**WHAT THE TASK ASKS**:
Give again, exactly and only, the lines running from the one with "You are a computer-use" to the end of the material below; leave out pictures.

**GIVEN RECORDS**:
---
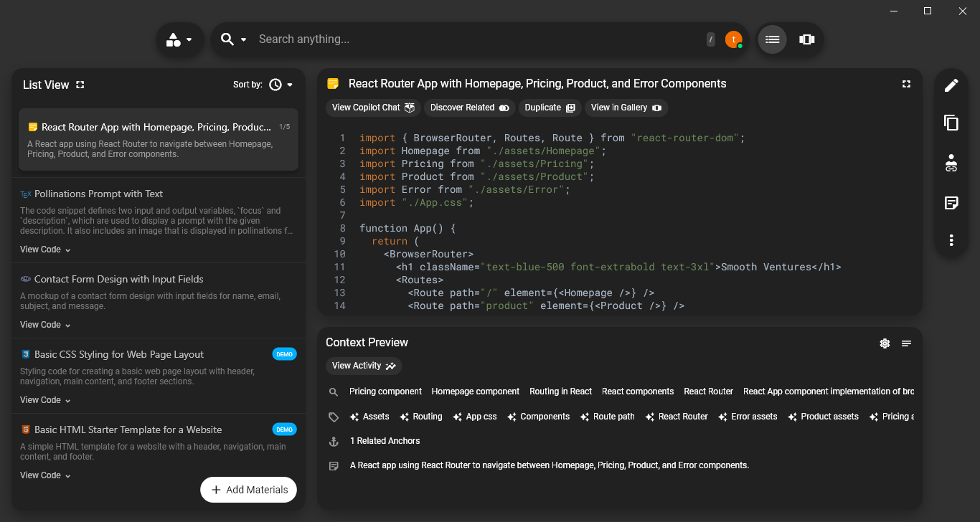The height and width of the screenshot is (522, 980).
Task: Select the Contact Form Design list item
Action: coord(118,279)
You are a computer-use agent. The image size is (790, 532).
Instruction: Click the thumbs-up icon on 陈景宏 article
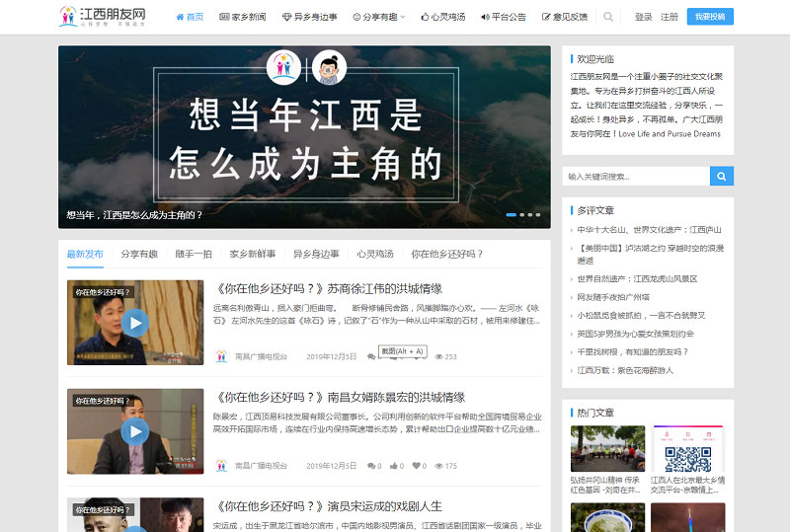pos(394,466)
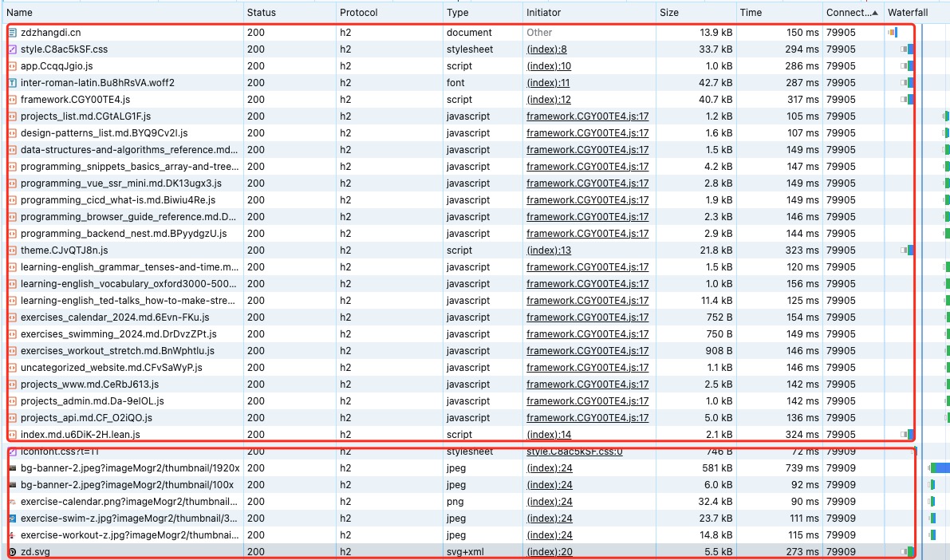The image size is (950, 560).
Task: Open the (index):8 initiator link for style.C8ac5kSF.css
Action: (547, 49)
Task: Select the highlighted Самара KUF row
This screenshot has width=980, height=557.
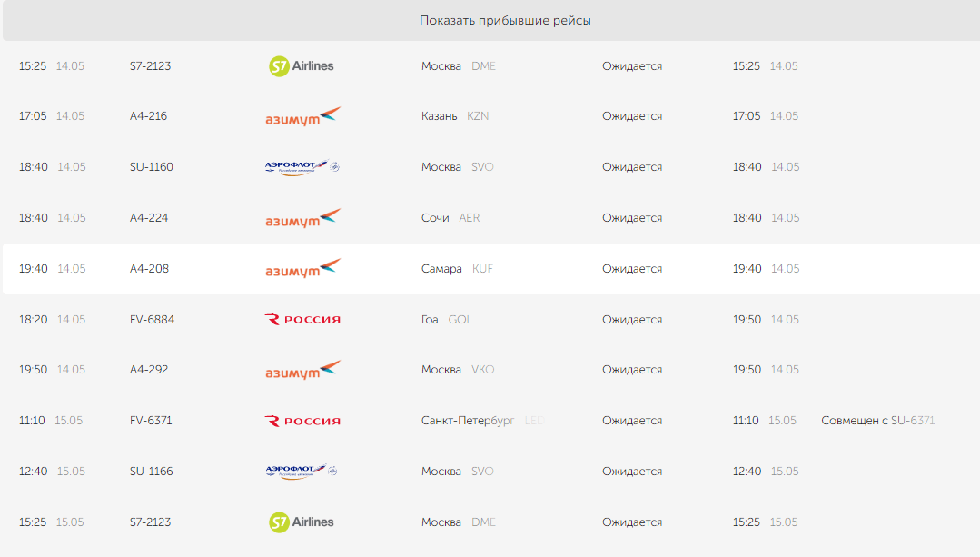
---
**RESPONSE TO THIS EXERCISE**:
You are a computer-use agent. The image size is (790, 532).
Instruction: Click the thumbs-up icon on 陈景宏 article
pos(394,466)
The image size is (950, 560).
Task: Open the (index):8 initiator link for style.C8ac5kSF.css
Action: (547, 49)
Task: Select the highlighted Самара KUF row
This screenshot has width=980, height=557.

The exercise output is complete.